The Public Relations Consultants’ Association (PRCA) provides a series of training days for upcoming PR professionals to develop the necessary skills required for a successful career in the industry.
When I joined Barques PR, I was given a fantastic opportunity to take part in two PRCA training days covering media sell-ins and press release writing – arguably the most important tasks that PRs do on a day to day basis – to better prepare me for life as a junior account executive.
My first training session, Selling Into The Media, was taught by Steve Dunne, a senior PRCA trainer with over 30 years experience in the industry. The first piece of advice he gave us was to get inside the head of the journalist we’re pitching to.
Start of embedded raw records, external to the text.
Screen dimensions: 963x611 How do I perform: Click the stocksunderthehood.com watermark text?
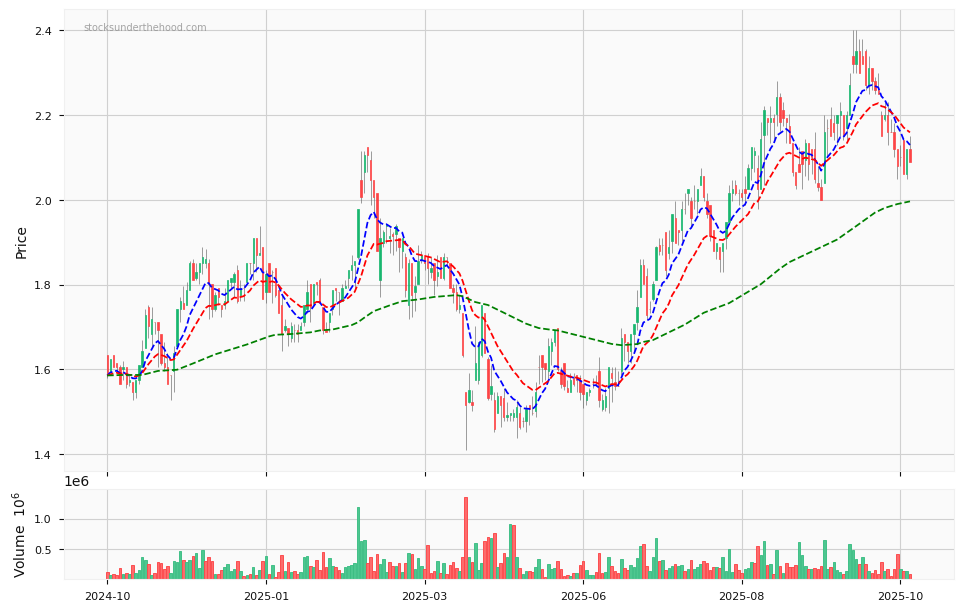(x=145, y=28)
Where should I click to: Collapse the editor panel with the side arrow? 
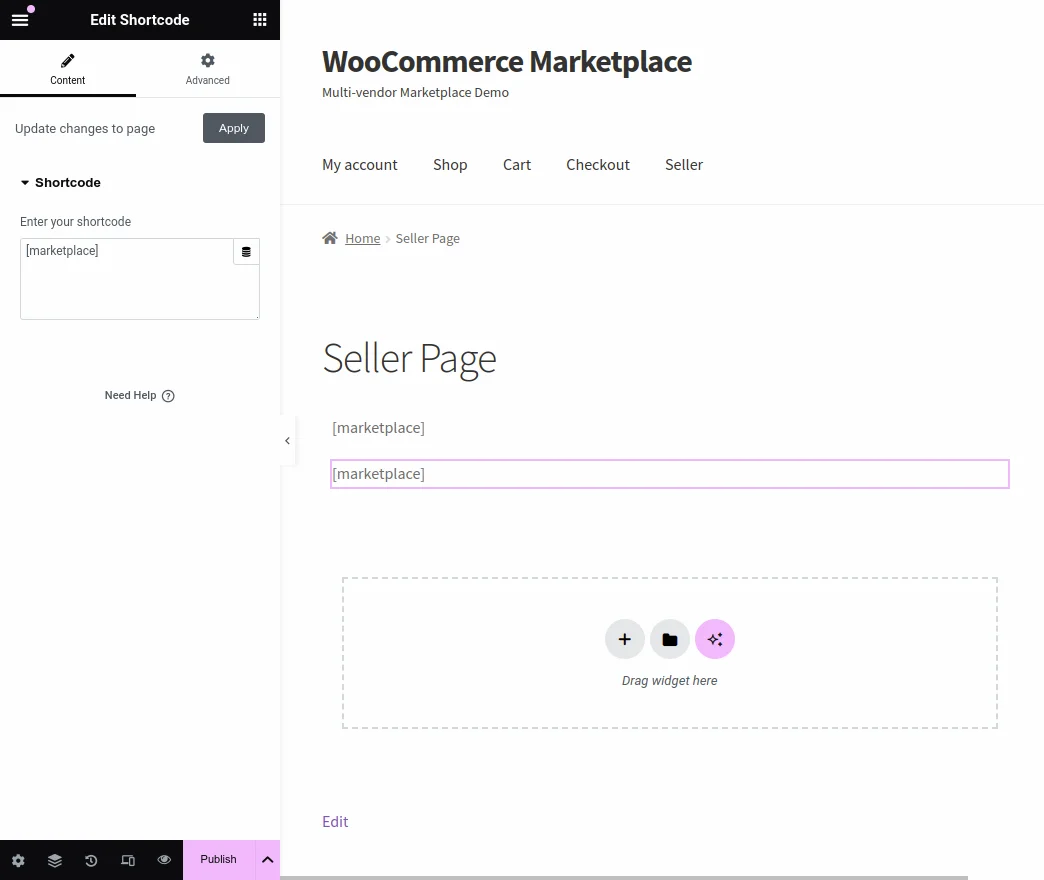[x=287, y=440]
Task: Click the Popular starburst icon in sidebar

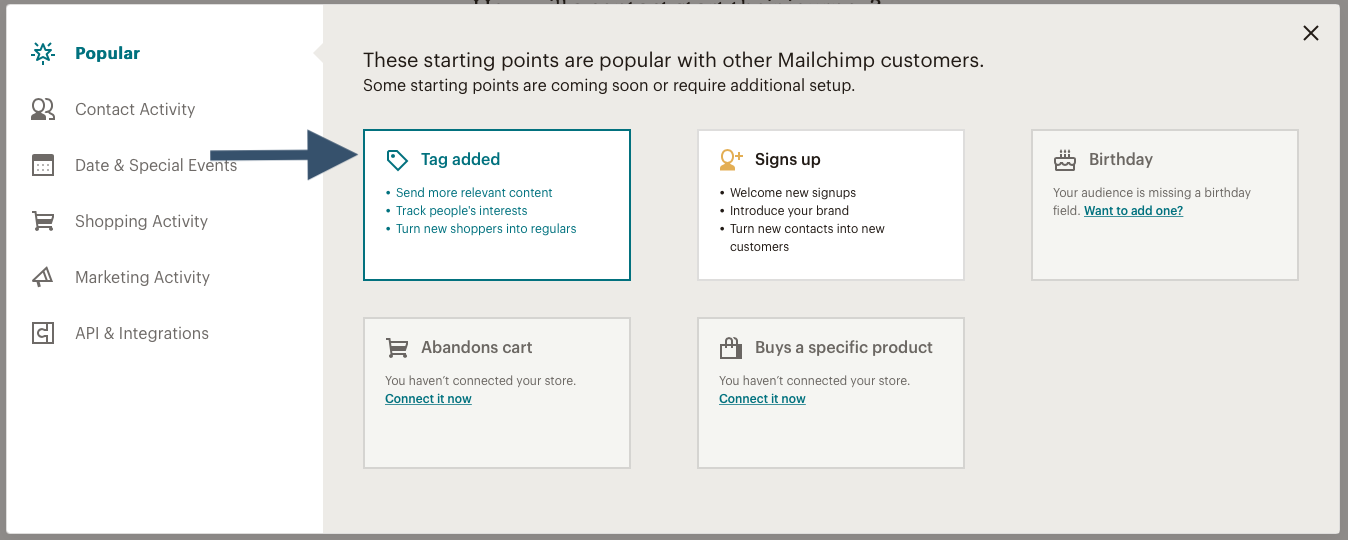Action: pyautogui.click(x=43, y=53)
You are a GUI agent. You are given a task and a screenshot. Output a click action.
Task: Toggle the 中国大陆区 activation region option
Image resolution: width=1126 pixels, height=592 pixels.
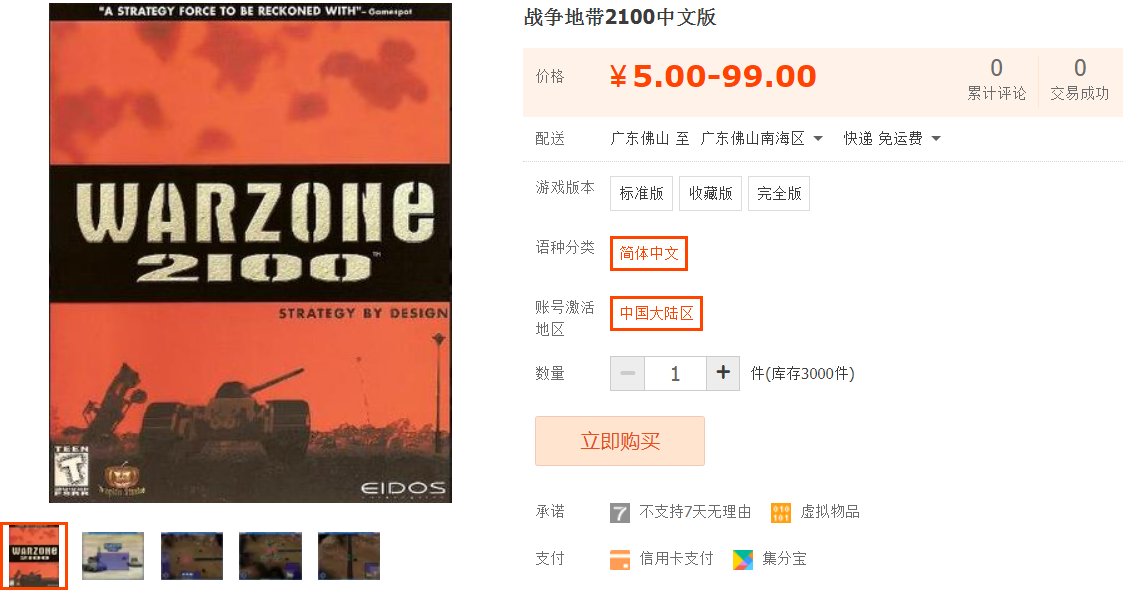[x=656, y=313]
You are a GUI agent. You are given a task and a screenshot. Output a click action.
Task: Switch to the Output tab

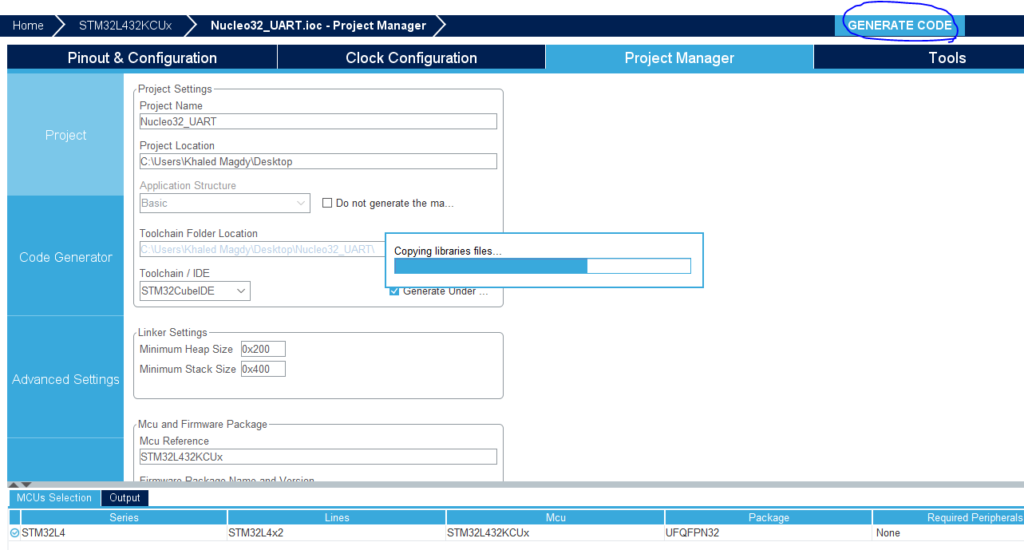pos(125,498)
All PRs should see themselves as ‘dealers’ at a poker table, as each element of the story we’re selling acts as a bargaining chip.
After delving into the theory and psychology behind a successful media sell-in, Steve informed us that we would take part in ‘back to back’ role-play. He would play the role of a journalist, and we would be pitching to him with his back against ours (Steve is known to use this technique in interviews). The thought of taking part in a mock sell-in frightened me because the last time I did a sell-in, the journalist hung up on me mid-sentence!
Before we started pitching, Steve told us to imagine we’re selling to two journalists: the reporter and the sub-editor. We need to convince them that we are of ‘really good value’ because at the end of the day, the journalist could become a contact to add to our little black books.
The sell-in itself was a daunting experience. We were assigned a scenario and then given half an hour to prepare a script consisting of three key points. Those key points formed the main body of the conversation. We were told to build a rapport with the journalist (Steve), ask him questions about his thoughts on the topic and whether the story would be of interest to him. If we secured his personal email address, we passed the task. Luckily, all three of us succeeded and then received constructive feedback.
I then had to prepare three potential stories for my second training session, Writing Effective Press Releases, taught by ex-BBC journalist Ann Wright. The first tip she gave us was, in my opinion, the most important: each release we write must have a relevant news angle.
Ann then went on to explain how all press releases should be structured, the type of stories that PRs should write on behalf of clients, as well as the ‘inverted pyramid’. This method consists of the most newsworthy facts included in the beginning of a release, with more general information featured later on.
However, the one tip that stood out for me was to imagine explaining the story aloud to a friend whilst writing a release – if it doesn’t make sense aloud, it won’t make sense to the journalist.
It was clear from the start that Ann would be critiquing us on everything from simple grammatical errors, the structure of the release, as well as the jargon used. She was very quick to point out that things should be kept simple in case the journalist is not familiar with the story topic. After receiving feedback on our writing throughout the day, I left the training session knowing I still have a lot to improve on.
All in all, both PRCA sessions had provided me with useful insight on how established PR professionals have approached, and ultimately overcome, these sometimes dreaded tasks. Learning from experienced professionals in the industry is an opportunity that I highly recommend all entry-level PRs to take part in.